Tossing and turning of grass to dry it out is called 'tedding'.

HEDGES, TREES & WOODLANDS

Hedge laying is a very old craft (at least 5000 years old), which rejuvenates the hedge plants, at the same time thickening the hedge for wildlife and improving it as a stock barrier. It involves the partial severing of the stems, as close to the ground as possible. These stems are then bent over (in the same direction and usually uphill - being careful not to snap them!) at an angle of 30-40 degrees and woven with cut vertical stakes driven in 18 inches apart along the line of the hedge. The 'hethering' (long hazel rods woven like a rope to bind the tops of the stakes together) is then woven along the tops of the stakes, forming a living hurdle. The result should be very strong and impregnable to stock and very warm and welcoming to songbirds and small mammals.

Hedgerow trees and saplings are retained and the opportunity is taken to 'beat up' the hedge (fill in the gaps) with young saplings of a wide range of native species. All species have a natural life span and in the case of shrubby hedgerow species this is 50-60 years.

Coppicing, like hedge laying, is an ancient system of management which effectively enables this lifespan to be extended indefinitely. In some very old managed woods there are coppice 'stools' (the cut stumps from which new re-growth appears) of Hazel which are are known to be over 1000 years old - far longer than any Hazel plant could live, unaided.

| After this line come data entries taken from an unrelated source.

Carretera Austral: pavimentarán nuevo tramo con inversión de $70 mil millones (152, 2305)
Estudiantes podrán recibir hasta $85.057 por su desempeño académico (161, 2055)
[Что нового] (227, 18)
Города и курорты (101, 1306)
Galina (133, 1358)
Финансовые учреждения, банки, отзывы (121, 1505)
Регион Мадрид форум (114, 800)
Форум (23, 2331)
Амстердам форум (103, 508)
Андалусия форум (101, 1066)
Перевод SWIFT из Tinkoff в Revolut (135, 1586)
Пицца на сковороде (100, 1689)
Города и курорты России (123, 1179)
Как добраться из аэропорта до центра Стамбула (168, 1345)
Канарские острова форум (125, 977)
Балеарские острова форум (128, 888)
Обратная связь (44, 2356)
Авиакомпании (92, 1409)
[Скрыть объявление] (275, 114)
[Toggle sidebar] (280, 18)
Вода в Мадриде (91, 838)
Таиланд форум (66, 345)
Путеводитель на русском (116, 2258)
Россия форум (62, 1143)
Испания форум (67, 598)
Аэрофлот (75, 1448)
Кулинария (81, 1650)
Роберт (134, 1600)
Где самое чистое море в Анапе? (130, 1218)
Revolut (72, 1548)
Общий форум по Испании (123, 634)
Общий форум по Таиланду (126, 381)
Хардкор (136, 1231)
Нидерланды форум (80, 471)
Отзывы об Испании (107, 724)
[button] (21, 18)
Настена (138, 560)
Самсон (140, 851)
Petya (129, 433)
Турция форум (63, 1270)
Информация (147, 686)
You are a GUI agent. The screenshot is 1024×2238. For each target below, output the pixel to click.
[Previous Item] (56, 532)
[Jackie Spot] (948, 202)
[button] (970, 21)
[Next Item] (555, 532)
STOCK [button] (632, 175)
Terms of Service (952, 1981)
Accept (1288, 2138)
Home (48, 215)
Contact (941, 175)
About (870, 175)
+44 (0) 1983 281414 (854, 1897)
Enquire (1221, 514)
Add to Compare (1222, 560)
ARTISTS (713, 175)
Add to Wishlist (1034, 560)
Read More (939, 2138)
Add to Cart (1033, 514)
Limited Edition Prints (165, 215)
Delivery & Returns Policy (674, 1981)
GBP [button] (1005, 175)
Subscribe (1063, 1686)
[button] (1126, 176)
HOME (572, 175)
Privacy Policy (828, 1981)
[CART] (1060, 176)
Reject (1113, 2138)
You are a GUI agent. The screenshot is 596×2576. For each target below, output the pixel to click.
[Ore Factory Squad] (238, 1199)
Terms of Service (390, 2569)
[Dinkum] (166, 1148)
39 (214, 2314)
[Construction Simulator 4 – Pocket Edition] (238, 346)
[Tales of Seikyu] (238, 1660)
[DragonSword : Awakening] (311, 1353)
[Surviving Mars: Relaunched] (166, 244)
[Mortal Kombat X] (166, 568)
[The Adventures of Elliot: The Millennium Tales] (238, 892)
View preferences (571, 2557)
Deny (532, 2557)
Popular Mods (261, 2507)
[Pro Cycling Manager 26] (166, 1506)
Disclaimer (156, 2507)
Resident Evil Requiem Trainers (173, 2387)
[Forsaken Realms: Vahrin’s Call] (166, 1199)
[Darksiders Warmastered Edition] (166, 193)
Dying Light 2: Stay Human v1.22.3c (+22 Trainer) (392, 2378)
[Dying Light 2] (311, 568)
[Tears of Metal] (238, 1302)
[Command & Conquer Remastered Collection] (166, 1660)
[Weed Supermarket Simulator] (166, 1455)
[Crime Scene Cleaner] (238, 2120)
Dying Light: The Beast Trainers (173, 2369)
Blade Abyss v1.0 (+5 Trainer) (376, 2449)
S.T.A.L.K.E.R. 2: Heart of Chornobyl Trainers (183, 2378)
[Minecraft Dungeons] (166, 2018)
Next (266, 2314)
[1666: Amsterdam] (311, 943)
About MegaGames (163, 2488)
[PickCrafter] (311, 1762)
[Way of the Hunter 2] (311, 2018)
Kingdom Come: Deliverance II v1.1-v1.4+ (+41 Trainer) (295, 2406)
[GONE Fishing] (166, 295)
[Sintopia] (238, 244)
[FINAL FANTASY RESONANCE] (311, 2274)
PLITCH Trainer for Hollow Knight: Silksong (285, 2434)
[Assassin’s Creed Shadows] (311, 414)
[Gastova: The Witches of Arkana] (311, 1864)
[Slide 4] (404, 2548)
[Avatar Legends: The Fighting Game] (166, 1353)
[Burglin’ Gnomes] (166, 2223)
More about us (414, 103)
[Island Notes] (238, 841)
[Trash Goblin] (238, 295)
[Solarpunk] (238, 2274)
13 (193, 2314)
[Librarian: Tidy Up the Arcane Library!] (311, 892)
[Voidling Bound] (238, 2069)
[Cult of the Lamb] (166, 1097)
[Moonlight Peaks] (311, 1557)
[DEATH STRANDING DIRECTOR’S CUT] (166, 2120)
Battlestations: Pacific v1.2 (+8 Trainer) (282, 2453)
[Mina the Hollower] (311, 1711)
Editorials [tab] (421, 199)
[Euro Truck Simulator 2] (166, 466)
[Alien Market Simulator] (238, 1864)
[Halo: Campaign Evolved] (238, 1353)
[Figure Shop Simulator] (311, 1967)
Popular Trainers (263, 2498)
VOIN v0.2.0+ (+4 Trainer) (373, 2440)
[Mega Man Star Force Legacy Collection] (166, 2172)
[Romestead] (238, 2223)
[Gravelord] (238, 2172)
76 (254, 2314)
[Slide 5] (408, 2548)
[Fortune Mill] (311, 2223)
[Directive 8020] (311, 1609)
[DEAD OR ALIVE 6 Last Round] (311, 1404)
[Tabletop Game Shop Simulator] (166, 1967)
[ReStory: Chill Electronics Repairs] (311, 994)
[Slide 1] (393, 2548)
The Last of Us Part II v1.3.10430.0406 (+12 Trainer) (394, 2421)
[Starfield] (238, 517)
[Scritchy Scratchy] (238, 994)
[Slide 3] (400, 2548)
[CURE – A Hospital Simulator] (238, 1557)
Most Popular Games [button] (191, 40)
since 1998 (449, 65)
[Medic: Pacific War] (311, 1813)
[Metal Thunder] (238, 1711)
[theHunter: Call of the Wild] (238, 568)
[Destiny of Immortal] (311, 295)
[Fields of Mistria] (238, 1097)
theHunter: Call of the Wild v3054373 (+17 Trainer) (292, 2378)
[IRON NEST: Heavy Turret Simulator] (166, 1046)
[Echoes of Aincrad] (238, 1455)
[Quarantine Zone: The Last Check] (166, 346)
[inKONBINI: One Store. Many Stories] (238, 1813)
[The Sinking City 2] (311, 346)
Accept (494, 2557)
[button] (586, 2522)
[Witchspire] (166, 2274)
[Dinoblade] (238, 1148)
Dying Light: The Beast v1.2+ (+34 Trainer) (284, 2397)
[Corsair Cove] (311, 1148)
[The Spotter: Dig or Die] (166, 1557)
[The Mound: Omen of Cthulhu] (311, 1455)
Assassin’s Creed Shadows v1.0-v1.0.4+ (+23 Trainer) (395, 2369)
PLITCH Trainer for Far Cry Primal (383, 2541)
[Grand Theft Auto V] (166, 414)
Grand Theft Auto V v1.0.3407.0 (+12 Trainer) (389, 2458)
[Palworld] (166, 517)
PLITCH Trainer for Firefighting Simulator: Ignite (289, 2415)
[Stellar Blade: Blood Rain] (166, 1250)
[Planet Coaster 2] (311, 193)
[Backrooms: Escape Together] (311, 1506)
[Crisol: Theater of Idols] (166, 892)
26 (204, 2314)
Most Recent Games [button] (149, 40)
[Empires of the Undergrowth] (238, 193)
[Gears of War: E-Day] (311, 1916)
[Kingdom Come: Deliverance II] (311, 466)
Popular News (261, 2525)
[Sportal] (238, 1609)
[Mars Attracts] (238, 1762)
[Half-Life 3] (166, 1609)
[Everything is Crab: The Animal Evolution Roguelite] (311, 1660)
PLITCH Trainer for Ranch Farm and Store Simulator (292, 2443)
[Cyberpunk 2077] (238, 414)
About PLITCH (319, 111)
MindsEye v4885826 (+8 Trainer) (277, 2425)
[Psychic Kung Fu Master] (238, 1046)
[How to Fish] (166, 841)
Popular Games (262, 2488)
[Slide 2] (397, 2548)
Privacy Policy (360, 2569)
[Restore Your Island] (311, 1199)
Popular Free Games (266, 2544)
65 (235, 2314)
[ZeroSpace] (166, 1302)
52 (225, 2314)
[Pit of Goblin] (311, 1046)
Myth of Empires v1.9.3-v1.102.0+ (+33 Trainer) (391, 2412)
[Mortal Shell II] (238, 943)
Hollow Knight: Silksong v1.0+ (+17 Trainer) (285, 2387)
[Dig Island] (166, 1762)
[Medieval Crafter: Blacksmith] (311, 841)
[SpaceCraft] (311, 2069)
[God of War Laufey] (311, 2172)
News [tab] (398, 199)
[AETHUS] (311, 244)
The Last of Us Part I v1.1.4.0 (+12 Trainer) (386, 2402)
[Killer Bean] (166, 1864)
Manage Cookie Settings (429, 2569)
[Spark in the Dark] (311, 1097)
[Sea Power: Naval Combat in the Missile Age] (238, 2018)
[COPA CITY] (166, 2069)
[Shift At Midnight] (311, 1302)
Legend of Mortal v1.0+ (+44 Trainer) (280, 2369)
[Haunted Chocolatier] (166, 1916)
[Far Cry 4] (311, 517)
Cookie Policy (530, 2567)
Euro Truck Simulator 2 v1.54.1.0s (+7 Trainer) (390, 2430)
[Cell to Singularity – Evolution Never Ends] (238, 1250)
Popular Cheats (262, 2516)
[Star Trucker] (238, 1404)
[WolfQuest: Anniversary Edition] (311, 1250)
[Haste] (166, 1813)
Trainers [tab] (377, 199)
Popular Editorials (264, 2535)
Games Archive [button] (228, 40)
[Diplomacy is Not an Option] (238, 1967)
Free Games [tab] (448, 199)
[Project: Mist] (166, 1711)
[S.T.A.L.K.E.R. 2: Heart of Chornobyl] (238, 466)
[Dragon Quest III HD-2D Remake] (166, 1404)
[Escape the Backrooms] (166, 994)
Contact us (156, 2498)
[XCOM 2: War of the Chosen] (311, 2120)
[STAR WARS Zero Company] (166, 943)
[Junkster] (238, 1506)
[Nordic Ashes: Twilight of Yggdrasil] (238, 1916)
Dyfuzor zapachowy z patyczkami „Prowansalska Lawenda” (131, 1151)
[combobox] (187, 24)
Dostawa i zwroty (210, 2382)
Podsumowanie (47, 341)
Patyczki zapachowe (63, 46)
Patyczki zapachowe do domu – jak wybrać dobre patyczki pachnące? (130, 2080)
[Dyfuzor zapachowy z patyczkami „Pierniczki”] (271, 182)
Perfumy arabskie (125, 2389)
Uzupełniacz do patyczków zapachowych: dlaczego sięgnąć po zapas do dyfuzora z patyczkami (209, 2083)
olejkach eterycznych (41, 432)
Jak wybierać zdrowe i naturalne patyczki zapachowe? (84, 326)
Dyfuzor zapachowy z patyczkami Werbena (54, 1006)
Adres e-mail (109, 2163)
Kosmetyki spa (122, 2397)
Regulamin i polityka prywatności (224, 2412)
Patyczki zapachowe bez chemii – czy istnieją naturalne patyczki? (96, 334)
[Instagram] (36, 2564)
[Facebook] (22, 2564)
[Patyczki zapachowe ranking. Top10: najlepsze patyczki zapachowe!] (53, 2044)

Coppicing can be applied to most native deciduous trees and shrubs and requires the plant to be cut as close to the ground as possible. This has the paradoxical effect of completely rejuvenating the plant - in effect giving rise to a natural clone of the mother plant.

As with hedge laying, trees and saplings are retained and the opportunity is taken to 'beat up' the hedge - hence most of our hedgerows now contain a much wider range of species than the original enclosure hedges (which were almost entirely composed of Hawthorn).

We coppice/lay our hedges on an approximately 30 year rotation. In the intervening years we keep them healthy by flail trimming.

One year in three, during the late winter (after the berries have been stripped), we flail our hedges. This keeps the hedge to a suitable size and encourages 'tillering' (many new young shoots at the cut) which thickens the hedge.

Hawthorn only flowers (and thus fruits) on 'old' (over a year) wood so will produce berries 2 years out of 3. Each side of the hedge is flailed on a different 3-year rotation, so our hedge should fruit on one side or the other every year.

Our hedges provide a home and food for a huge number of insects, birds and mammals. In most cases they mark field and village boundaries that are thousands of years old, and they form the single most characteristic landscape of the English countryside.

Burwash Manor hosts a hedge-laying competition every Autumn. Several of our hedges were 'laid' during the 2003 National Hedge Laying Championships. Some seven different styles of hedgelaying were employed but the differences are now almost imperceptible.